= Burstiness =

Intermittent increases and decreases in network activity

In temporal networks, burstiness is the intermittent increases and decreases in activity or frequency of an event.
One measure of burstiness is the Fano factor—a ratio between the variance and mean of counts.

Burstiness is observable in natural phenomena, such as natural disasters, or other phenomena, such as network/data/email network traffic or vehicular traffic. Burstiness is, in part, due to changes in the probability distribution of inter-event times. Distributions of bursty processes or events are characterised by heavy, or fat, tails.
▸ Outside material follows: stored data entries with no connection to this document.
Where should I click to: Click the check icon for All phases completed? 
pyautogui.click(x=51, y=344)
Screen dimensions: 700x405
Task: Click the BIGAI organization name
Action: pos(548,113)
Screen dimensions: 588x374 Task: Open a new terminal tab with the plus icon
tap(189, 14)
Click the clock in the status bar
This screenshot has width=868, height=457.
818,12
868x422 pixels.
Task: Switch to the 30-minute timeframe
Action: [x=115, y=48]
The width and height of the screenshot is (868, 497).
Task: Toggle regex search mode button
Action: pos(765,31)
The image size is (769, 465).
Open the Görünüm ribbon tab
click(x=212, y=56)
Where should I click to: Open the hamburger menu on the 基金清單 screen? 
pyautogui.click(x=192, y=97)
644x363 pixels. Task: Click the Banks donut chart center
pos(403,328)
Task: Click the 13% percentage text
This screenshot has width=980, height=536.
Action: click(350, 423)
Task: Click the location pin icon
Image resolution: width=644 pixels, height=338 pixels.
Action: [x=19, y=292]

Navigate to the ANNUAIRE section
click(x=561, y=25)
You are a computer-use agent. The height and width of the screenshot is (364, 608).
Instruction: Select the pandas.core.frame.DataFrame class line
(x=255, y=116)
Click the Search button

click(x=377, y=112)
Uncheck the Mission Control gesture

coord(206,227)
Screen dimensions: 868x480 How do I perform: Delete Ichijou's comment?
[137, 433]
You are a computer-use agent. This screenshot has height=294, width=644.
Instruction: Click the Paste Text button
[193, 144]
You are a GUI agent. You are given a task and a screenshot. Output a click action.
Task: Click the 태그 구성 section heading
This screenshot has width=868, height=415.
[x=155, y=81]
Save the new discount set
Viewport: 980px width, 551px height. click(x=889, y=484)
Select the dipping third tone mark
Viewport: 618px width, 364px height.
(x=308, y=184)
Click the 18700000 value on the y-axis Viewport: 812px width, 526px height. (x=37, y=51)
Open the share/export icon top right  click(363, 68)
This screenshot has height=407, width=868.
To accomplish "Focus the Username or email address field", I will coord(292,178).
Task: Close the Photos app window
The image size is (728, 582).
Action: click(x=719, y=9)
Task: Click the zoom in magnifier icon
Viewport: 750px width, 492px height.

Burstiness of inter-contact time between nodes in a time-varying network can decidedly slow spreading processes over the network. This is of great interest for studying the spread of information and disease.

== Burstiness score ==

One relatively simple measure of burstiness is burstiness score. The burstiness score of a subset $t$ of time period $T$ relative to an event $e$ is a measure of how often $e$ appears in $t$ compared to its occurrences in $T$. It is defined by

 $\mathrm{Burst}(e, t) = \left (\frac{E_t}{E} - \frac{1}{T}\right )$

Where $E_t$ is the total number of occurrences of event $e$ in subset $t$ and $E$ is the total number of occurrences of $e$ in $T$.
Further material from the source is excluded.